Back home, I got on the computer. Nothing on Leroy Hoke beyond a mention in a list of old-time L.A. gangsters published in an academic article on policing in L.A.’s pre- and post-Parker days. The author, a history professor at the U. named Maxine Driver.
I reached her at her office.
She said, “Hoke? No one’s ever asked me about him, he was pretty obscure. Usually, they want to know about Bugsy Siegel or Mickey Cohen.”
“Hoke didn’t make the big time?”
“From what I can gather he was up there in terms of criminality. But unlike Bugsy and Mickey, he avoided the limelight. Who exactly are you and why’re you asking about him?”
“I’m a psychologist working with LAPD. It’s a long story.”
“I’m a historian, we’re used to that. Can someone vouch for you at the police?”
“You bet.”
She called Milo, phoned me back.
“I’m free in an hour. For an hour. Pizza Maniac in the Village.”
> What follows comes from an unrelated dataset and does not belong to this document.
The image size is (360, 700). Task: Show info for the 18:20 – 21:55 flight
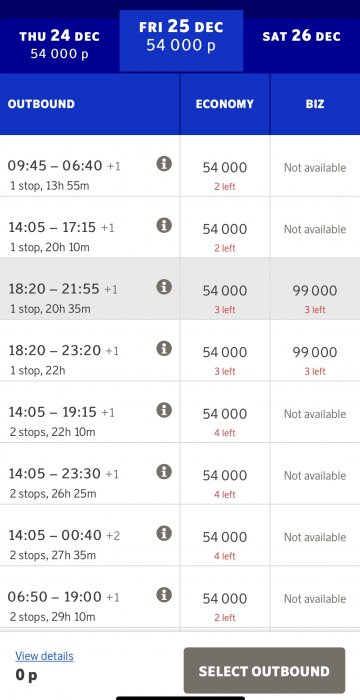point(164,287)
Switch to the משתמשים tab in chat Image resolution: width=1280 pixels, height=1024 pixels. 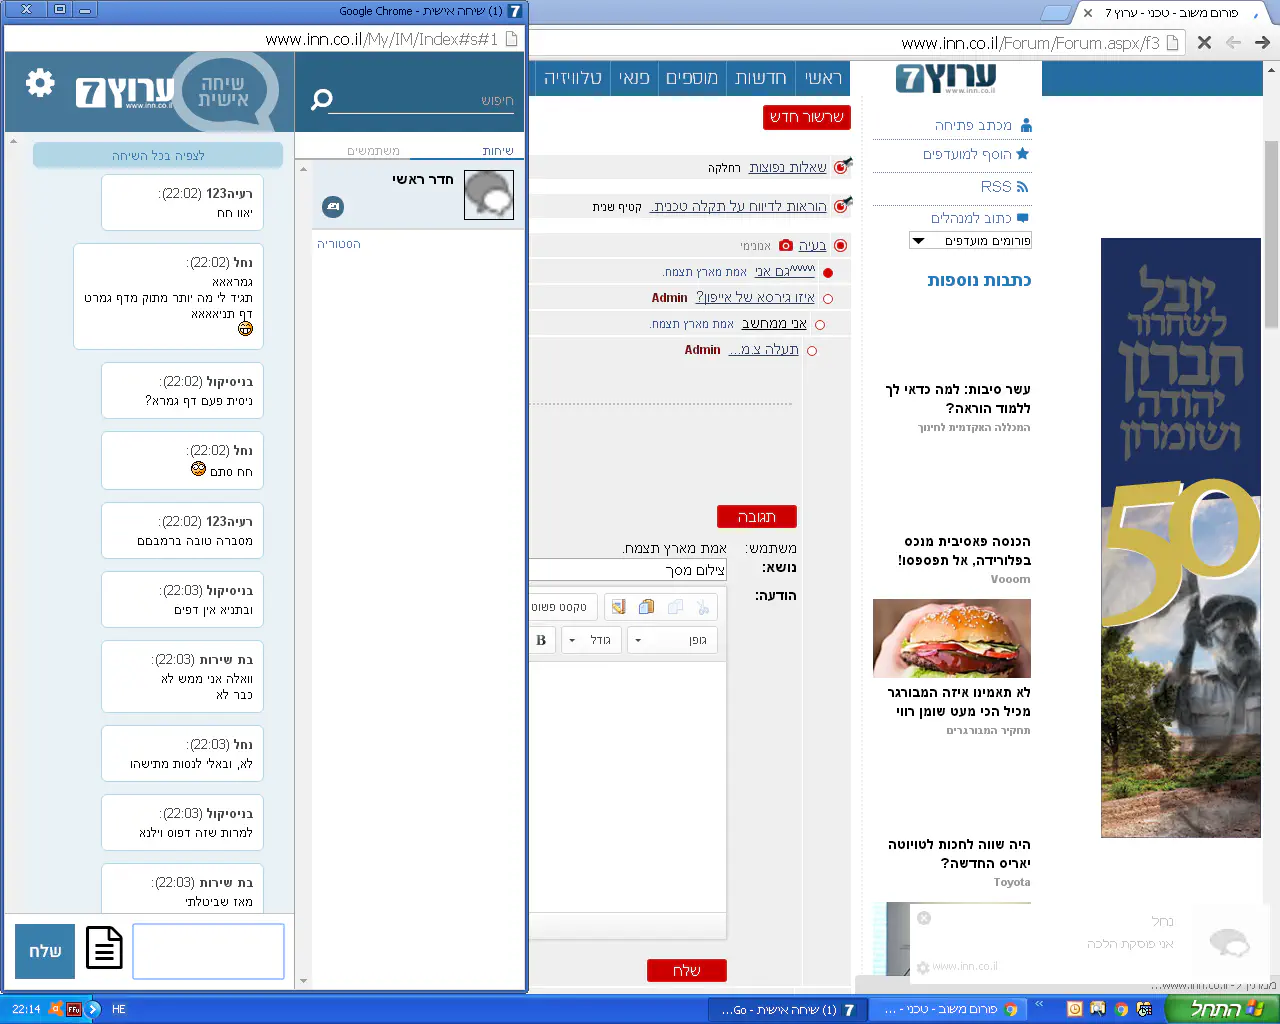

The restaurant was a brick-walled beer joint for students, with pizza as an afterthought. I got there first, and per Maxine Driver’s instructions ordered a small white pie with mushrooms and a pitcher of Bud. The beer I got to carry to a table. The pizza was served by a distracted-looking kid just as a woman’s voice said, “Perfect timing.”
Maxine Driver was in her late thirties, tall, lithe, Asian, with a short glossy do that evoked the Flapper Era. Clinging black slacks and a matching sweater emphasized the sparseness of her frame. She toted a huge black purse. A big diamond glinted from her left ring finger.
“Dr. Delaware? Maxine.” Her handshake was strong, dry, business-like.
“Thanks for meeting me.”
She peeled off a crescent of pizza and nibbled a corner. “Good timing for dinner. My husband practices gastro at Santa Monica Hospital. Colonoscopies until eight P.M.”
She smiled. “Hope that doesn’t ruin your appetite.”
Mentioning her marital status to set boundaries? The rock on her finger would’ve sufficed. Then again, attention to detail would serve her well in her profession.
I said, “Worked at a hospital for years, no problem.”
“Which one?”
“Western Peds.”
“Kids,” she said. “I couldn’t handle seeing them sick.” She incised another millimeter. “You’re not indulging?”
“Small pie,” I said. “All for you.”
Maxine Driver laughed. “I have to remember about male appetites. David — my husband — could snarf three of these and claim he was dieting. Anyway, Leroy Hoke: I looked up my records, didn’t find much but made you a copy of what I have.”
Out of the purse came a manila envelope. Neat black lettering on the flap. HOKE, LL.
I thanked her, offered to pour her a beer.
She said, “Only if you’re having. Food’s one thing, drinking alone has a weird alkie feel to it.”
I filled two mugs. She kept working at the slice of pizza, daintily but steadily. A surgical scalpel versus Milo’s buzz saw.